Meu pai, quando perguntado, respondia que “por
enquanto, vou bem”, usando a misteriosa cautela
mineira, filha de uma mediterraneidade que, por falta
de mar, expõe uma tristeza congênita e
uma crença no jeito cauteloso do destino.
Resolvi ser feliz e me pelo de medo de me jogar no ridículo.

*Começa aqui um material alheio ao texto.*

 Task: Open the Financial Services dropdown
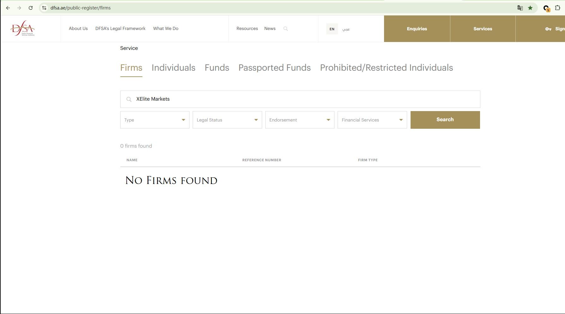tap(372, 120)
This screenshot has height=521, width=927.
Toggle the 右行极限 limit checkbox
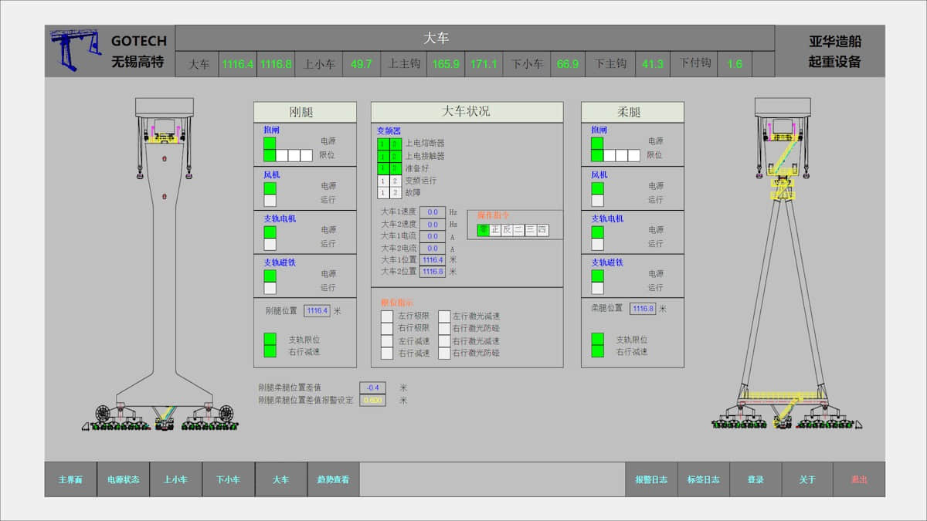(387, 328)
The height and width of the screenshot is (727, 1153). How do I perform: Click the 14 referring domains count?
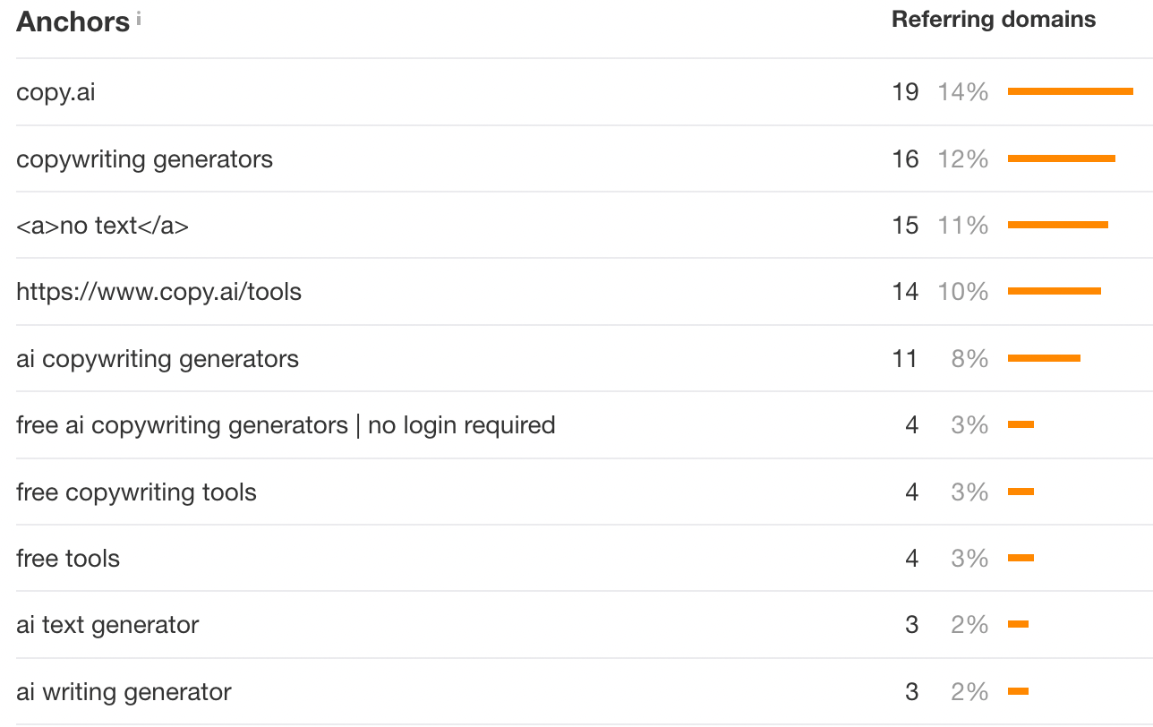coord(905,292)
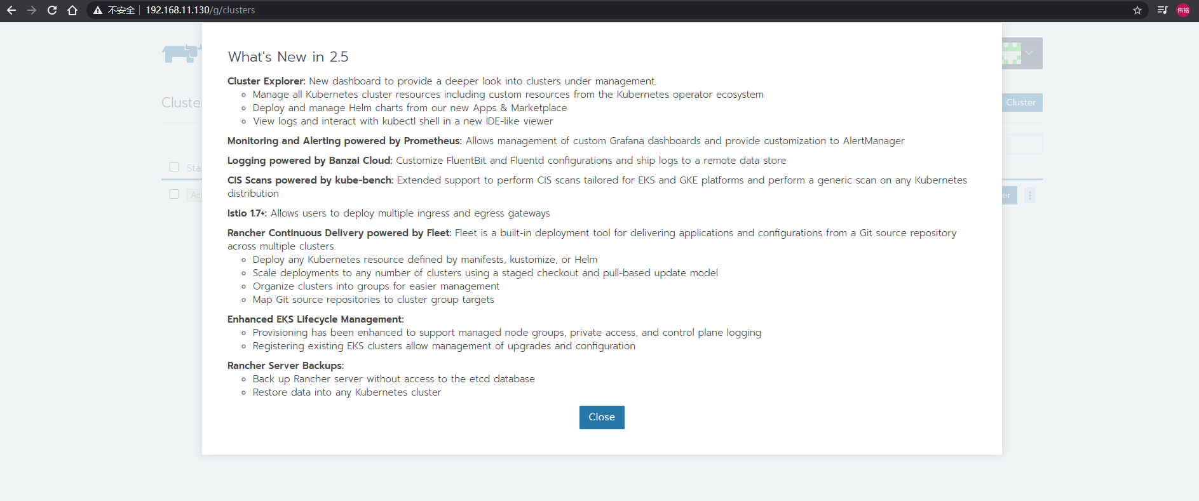Click the insecure connection warning triangle icon
Image resolution: width=1199 pixels, height=501 pixels.
click(x=98, y=10)
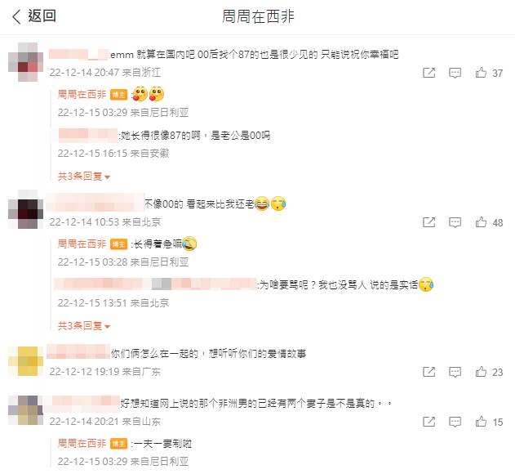
Task: Click the 返回 back text
Action: tap(42, 16)

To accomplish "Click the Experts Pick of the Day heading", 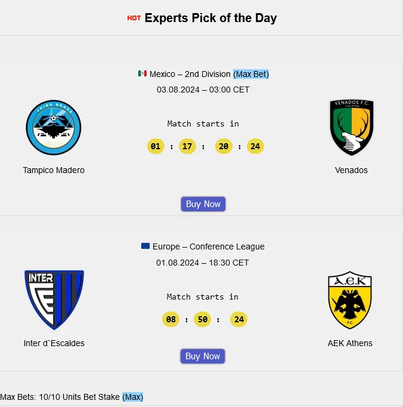I will point(210,18).
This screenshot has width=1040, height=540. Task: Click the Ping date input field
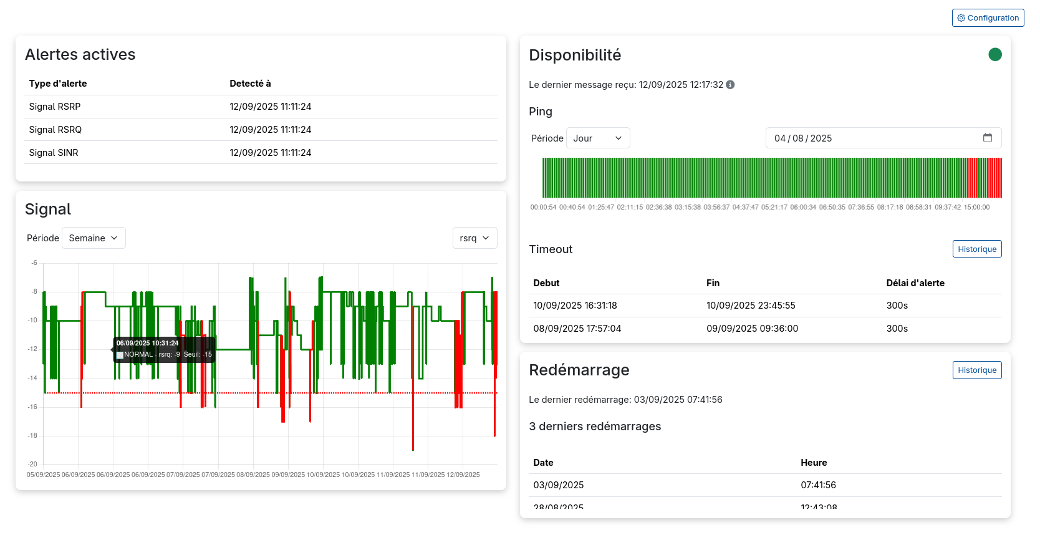tap(873, 138)
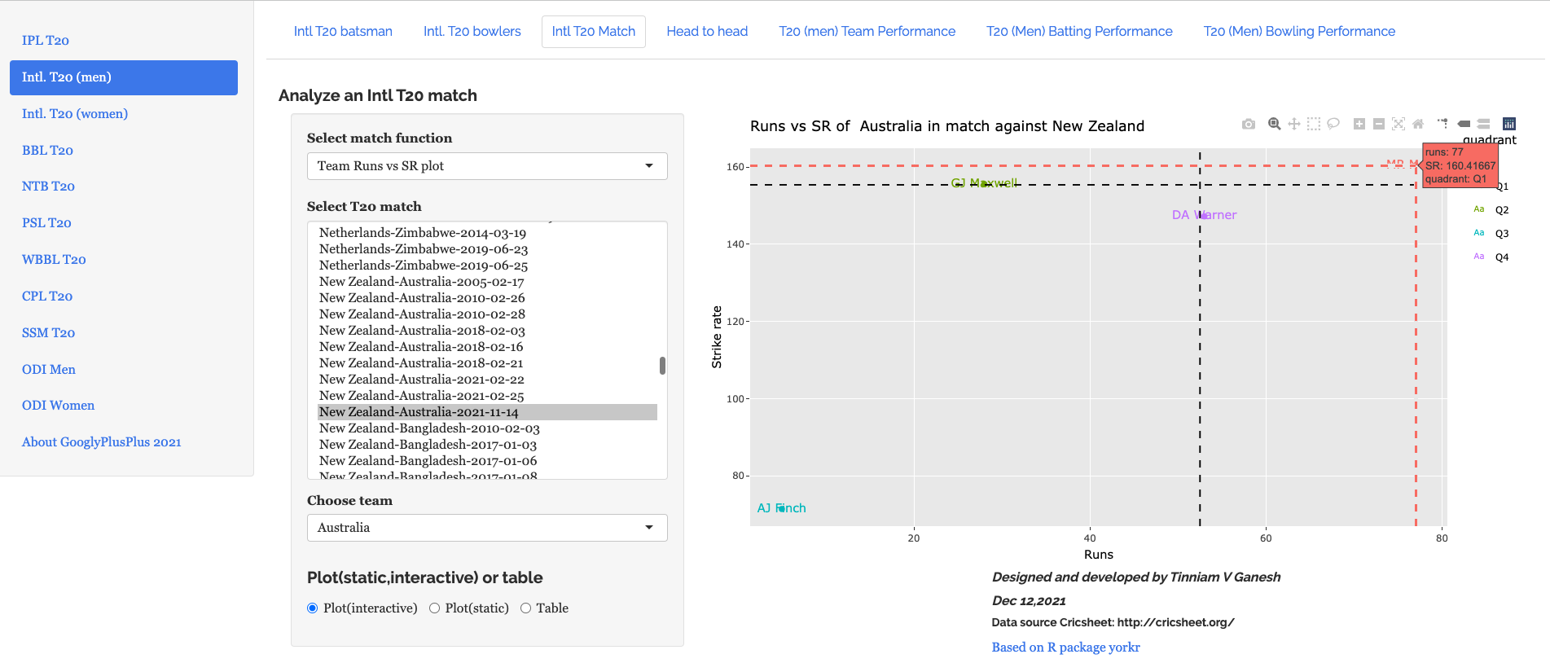Open IPL T20 in the sidebar

(46, 41)
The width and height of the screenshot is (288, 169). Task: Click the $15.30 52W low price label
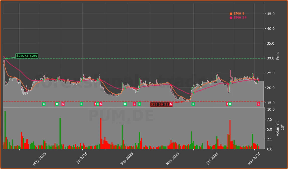(160, 104)
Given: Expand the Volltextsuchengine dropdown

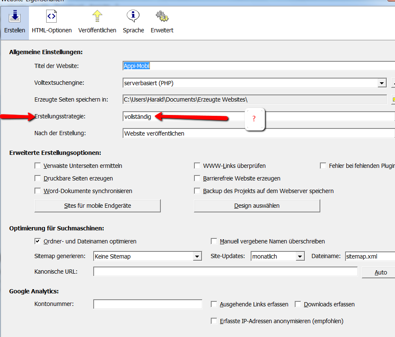Looking at the screenshot, I should coord(382,83).
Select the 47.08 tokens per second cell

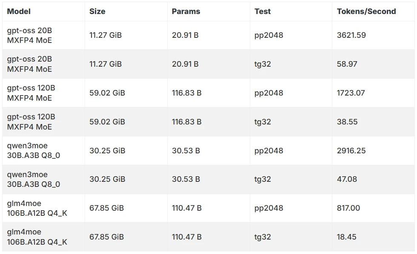[x=347, y=179]
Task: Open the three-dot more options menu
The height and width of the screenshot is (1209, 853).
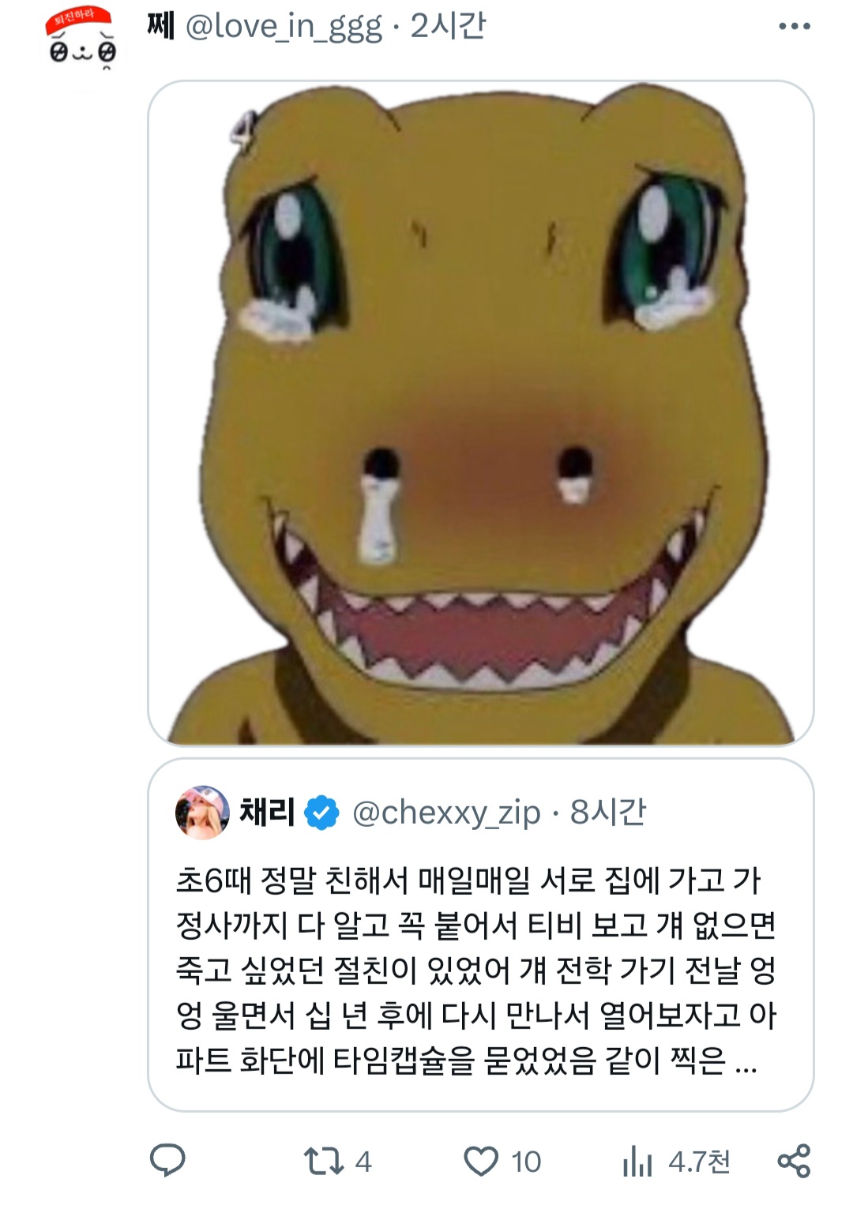Action: [794, 27]
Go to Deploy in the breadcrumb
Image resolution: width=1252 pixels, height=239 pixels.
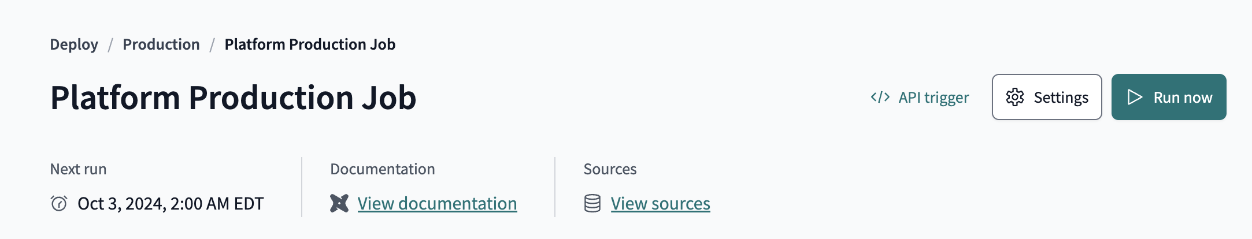tap(74, 44)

Um amigo, que antes foi meu aluno, tinha toda segurança
de se dizer descrente da felicidade: “Felicidade
é minha utopia. Sei que não chego e nem
a quero : se chegasse, como viveria sem utopia”,
dizia ele, muito seguro de si.
Concordo que viver sem quimeras, grandes sonhos, mesmo
uma utopia é reduzir o homem a nada. Tê-los
é movê-los para o irrealizável,
pelo menos como coisa duradoura.
Agora, neste momento de minha vidinha pequena e próxima
dos setenta anos, voltam as cócegas para me dizer
feliz, acreditando no capital que acumulei ao longo
da constituição de biblioteca, discoteca
onde só tocam os meus favoritos, uma modesta
coleção de obras de arte, além
de caminhadas que me avizinham do canto dos pássaros,
cores e formas das flores das estradinhas sensuais que
se torcem em meio à mata cheirosa e limpa, penso
que me posso enganar de modo gentil, mesmo que me desminta,
em seguida. Estou feliz, me digo sem receio, porque
me livro do verbo ser, com quem teria de me dizer que
sou feliz.
A tanto não vai meu otimismo que ri com dentição
natural, discute idéias, vive paixões
outonais, toma posição e se expõe,
arriscando em publicações perigosas, por
me desnudar a cada artigo.
Mário de Andrade me ajuda nesta empreitada, evitando
os exageros de corpo e de espírito: “Não
sonho sonhos vãos. A realidade mais esportiva
de vencer me ensina esse jeito viril de ir afastando
dos sonhos vesperais os impossíveis... de que
a vida é nua, friorentamente nua”.
Não me importa que me contradiga, pois Deus(?)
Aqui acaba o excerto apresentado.